Deciding to buy a house is huge—it’s one of the most significant investments you’ll ever make, if not the biggest. You search for the perfect home, and when you think you’ve found it, the next step is to make an offer.
What exactly does making an offer entail?
Before You Make An Offer
First, you should have a few things in place before you make an offer. One is a mortgage preapproval from a minimum of one lender. If you get preapproved, it helps you know how much house you can actually afford. The preapproval letter also shows sellers you’re serious.
Then, you need to understand the local market to make sure your offer is competitive. Your real estate agent will be able to help you with this.
The third thing to have in place before you make an offer is making sure that you have the down payment in the bank and ready.
Once the three things above are ready to go, then you’ll start to determine your price, contingencies, and your timeline. If you’re buying in a competitive market, you should ask your agent how you can make your offer as competitive as possible.

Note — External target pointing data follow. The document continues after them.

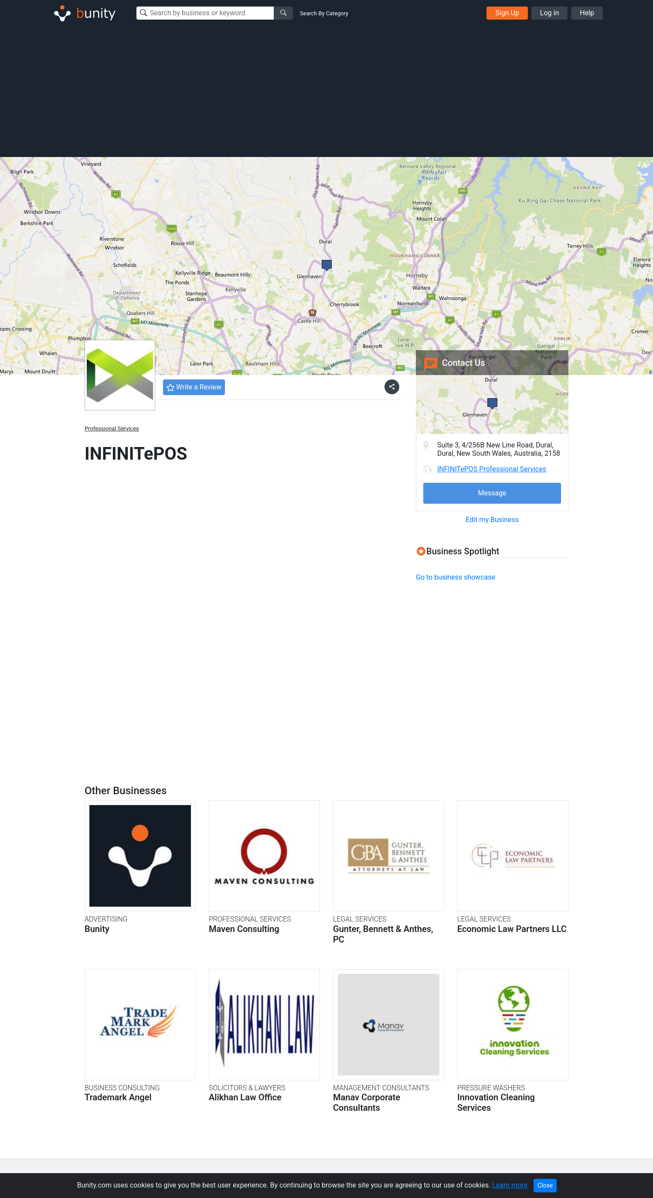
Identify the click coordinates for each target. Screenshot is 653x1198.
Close (545, 1185)
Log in (549, 13)
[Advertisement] (326, 91)
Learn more (509, 1185)
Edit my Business (492, 519)
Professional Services (112, 428)
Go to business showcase (455, 577)
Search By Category (324, 13)
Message (492, 493)
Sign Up (507, 13)
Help (587, 13)
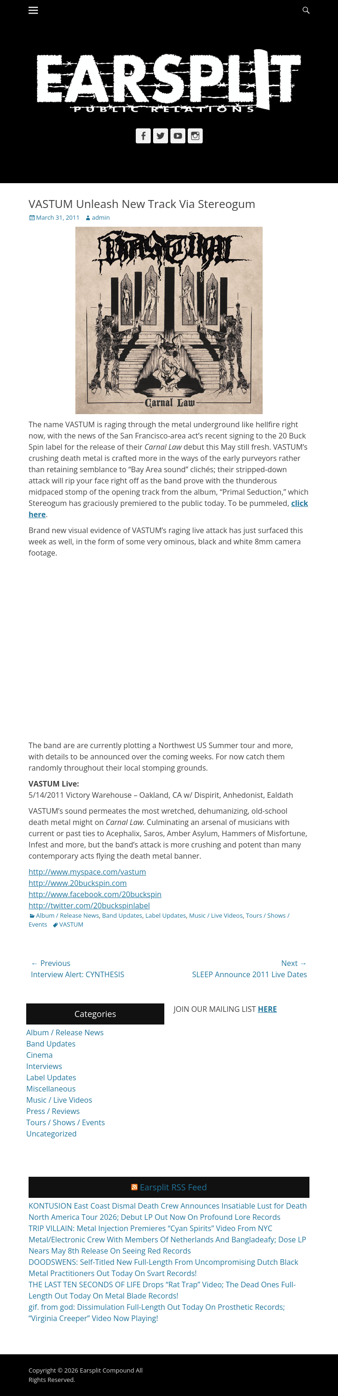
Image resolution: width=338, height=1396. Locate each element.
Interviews (44, 1066)
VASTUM (71, 924)
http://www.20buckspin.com (78, 883)
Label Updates (166, 915)
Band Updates (122, 915)
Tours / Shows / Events (65, 1122)
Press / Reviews (53, 1111)
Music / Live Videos (215, 915)
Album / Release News (67, 915)
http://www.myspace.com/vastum (87, 872)
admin (101, 217)
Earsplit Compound (107, 1370)
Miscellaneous (51, 1089)
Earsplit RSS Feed (173, 1187)
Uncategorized (51, 1134)
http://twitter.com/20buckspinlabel (89, 905)
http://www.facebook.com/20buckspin (95, 894)
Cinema (39, 1055)
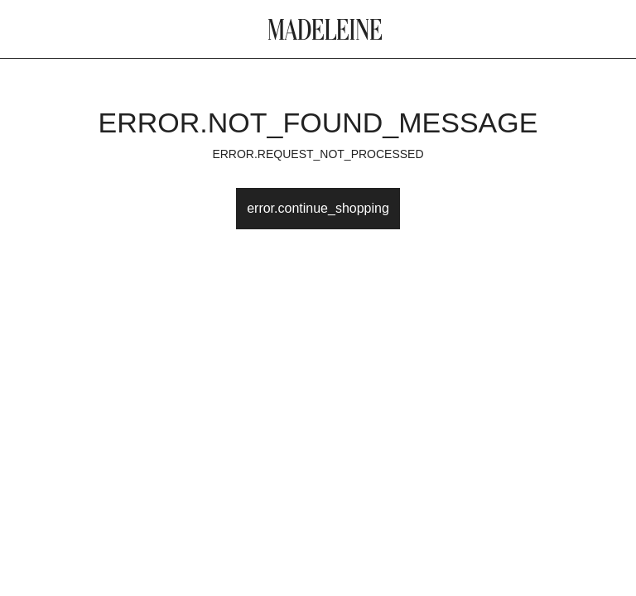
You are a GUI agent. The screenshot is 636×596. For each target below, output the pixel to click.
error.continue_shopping (318, 208)
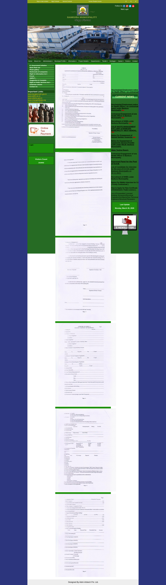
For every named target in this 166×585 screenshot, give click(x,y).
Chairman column (36, 84)
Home (30, 61)
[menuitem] (30, 61)
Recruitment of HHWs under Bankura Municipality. (122, 122)
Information (72, 61)
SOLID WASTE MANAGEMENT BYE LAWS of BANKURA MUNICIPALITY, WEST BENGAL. (124, 128)
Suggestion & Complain (38, 80)
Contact (135, 61)
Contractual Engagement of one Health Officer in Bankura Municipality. (124, 116)
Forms (128, 61)
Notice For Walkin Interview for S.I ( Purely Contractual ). (125, 183)
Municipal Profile (60, 61)
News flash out (35, 67)
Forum (32, 76)
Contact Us (33, 86)
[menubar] (82, 61)
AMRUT (33, 78)
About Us (37, 61)
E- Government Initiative (38, 65)
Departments (95, 61)
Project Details (83, 61)
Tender (105, 61)
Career (121, 61)
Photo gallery (34, 70)
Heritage (113, 61)
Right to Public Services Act (40, 82)
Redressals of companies (39, 72)
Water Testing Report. (120, 150)
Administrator (48, 61)
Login (31, 145)
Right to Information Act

Common contingencies that might be included in your written offer include:
• Final loan approval—this means that your purchase of the home is contingent on your getting the mortgage within a certain amount of time.
• Appraisal—A lender is typically going to require an appraisal to verify the value of a home. A lender doesn’t want to take on unnecessary risk by lending you more than what the home is worth.
• Inspection— You might include a contingency requiring that the home undergo an inspection, and you could outline how issues are dealt with if they’re discovered.
• Home sale—In this situation, if you have a home already and your purchase depends on you selling it first, then you might add this as a contingency.
To leave room to negotiate, it can be a good idea to make an initial offer below the maximum price you can pay. Contingencies can include things like appraisals and inspections.
Submitting An Offer
Once you’ve worked out the specifics of what you’re going to offer, your real estate agent will draft a purchase and sale agreement. You’ll look it over and sign it before it’s submitted.
If you’re making an offer that’s way off from the home's asking price, your real estate agent should include a letter highlighting why, such as the findings of a competitive market analysis. The agent for the seller is legally required to provide any offer to the seller.
An offer letter will include not only the price you’re offering but the amount of earnest money and down payment you’ll pay if you’re preapproved for a mortgage and a breakdown of who’s responsible for paying what closing costs.
The offer letter may also have information about the sale of your current home, if relevant, and the expiration date of your offer.
In a competitive market, you might also include a handwritten note to the buyer letting them know why you hope to buy their house.
Once a seller gets your offer, they might accept it as-is, decline it or counter it, in which case you begin negotiating.
Along with negotiating on price, there are other ways that you can leave some room for negotiation. For example, going easy on contingencies is going to make your offer more competitive. If you can pay cash, that’s always going to get the attention of a buyer.
Your agents should handle the negotiations.
Once negotiations reach a conclusion, the deal is done when you and the seller sign the purchase offer agreement. From there, you move onto the complete mortgage application process.